Es un hombre ya mayor que tiene la calva morena de caminar al aire libre y dos aficiones: jugar con sus nietas al ajedrez y nadar en aguas abiertas. El nadador anarquista siente recelo hacia el Estado y sus instituciones, que, opina, lo quieren encerrar en una caja, como en la canción de Pete Seeger. Por eso guarda las distancias. Al nadador anarquista le gusta la canción protesta de los años sesenta, cuando era un adolescente. Sobre todo Bob Dylan y Janis —en cambio detesta a Luis Eduardo Aute—.

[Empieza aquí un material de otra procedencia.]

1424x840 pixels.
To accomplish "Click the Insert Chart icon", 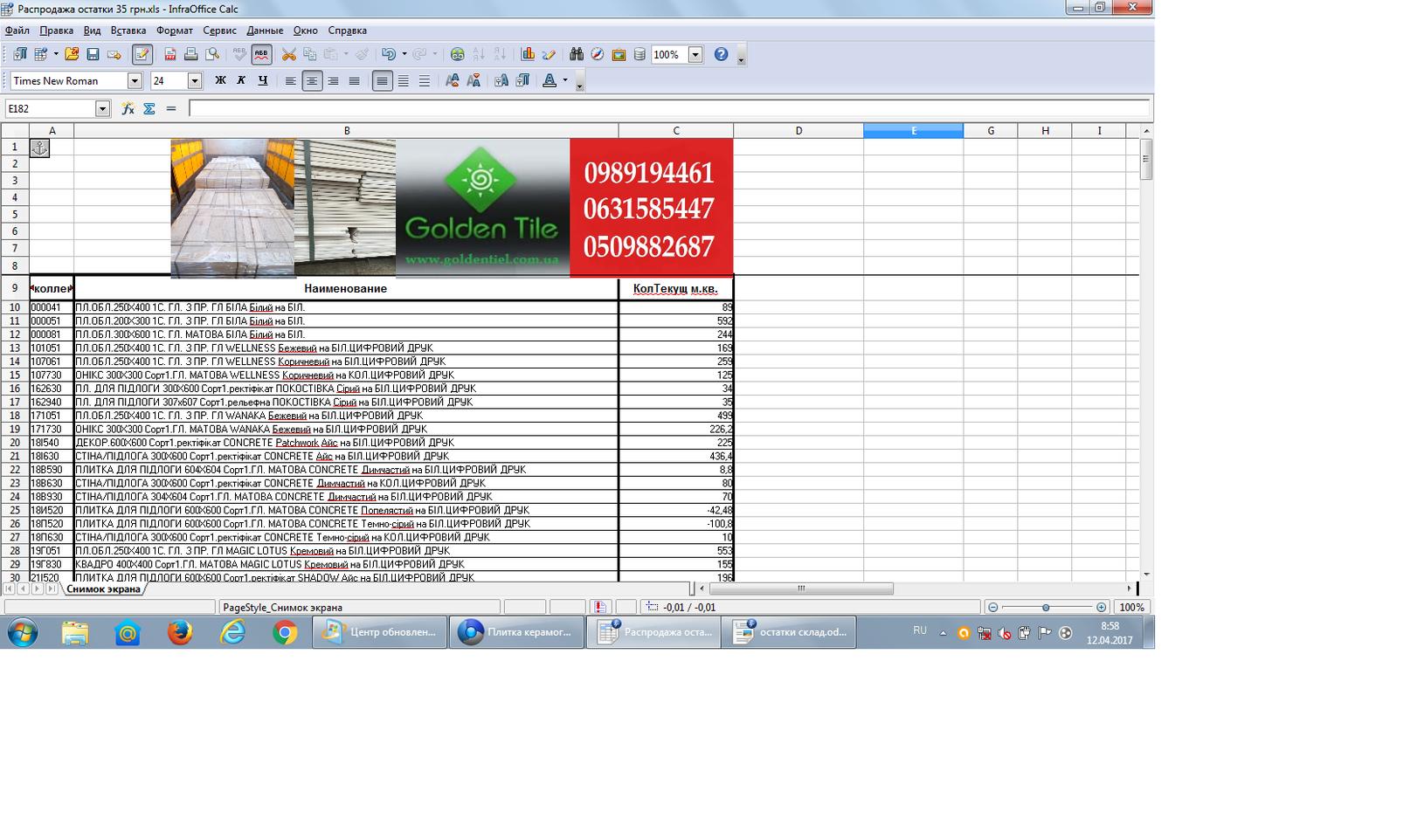I will [x=528, y=54].
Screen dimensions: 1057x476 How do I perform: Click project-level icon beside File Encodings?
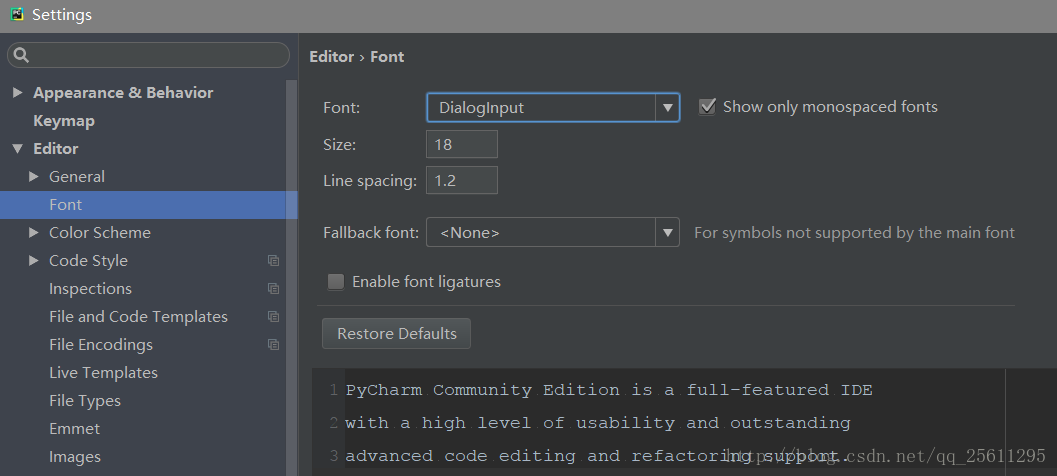pyautogui.click(x=273, y=345)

Ahora, hace unos meses, ha descubierto que en el puerto de su ciudad, delante del jardín de san Carlos, hay unas escaleras de piedra que bajan al mar. Y desde entonces queda allí con tres amigos temprano, cuando los médicos del hospital que está a sus espaldas entran a trabajar oliendo a colonia de lavanda y con los ojos rojos del poco sueño de la noche anterior —porque hubo fútbol o salieron a cenar con los amigos—. Y el grupo se introduce en las aguas frías del puerto, casi junto a los trasatlánticos, que sorprendentemente están limpias, y se pega un baño vivificante. El nadador anarquista considera que aquello es un secreto tesoro.

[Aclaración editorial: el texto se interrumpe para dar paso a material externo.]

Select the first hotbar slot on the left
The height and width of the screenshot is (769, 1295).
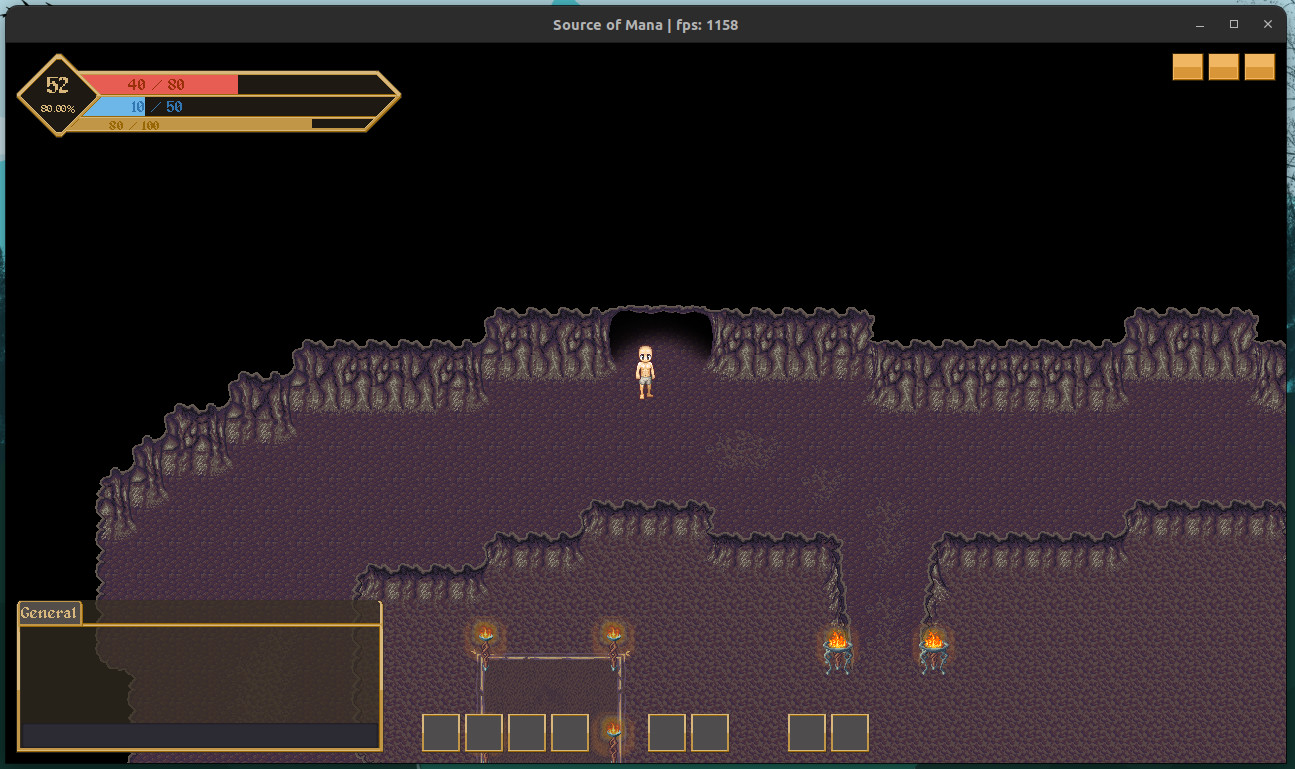[440, 733]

Pero los han pillado. El Estado ha descubierto sus baños de mar clandestinos, y ha decidido tomar cartas en el asunto, de tal manera que va a adecuar el espacio para los nadadores. Y para ello ha destinado más de tres millones de euros, una fruslería.
El nadador anarquista y sus amigos ya están buscando otras escaleras más discretas a las que poder mudarse.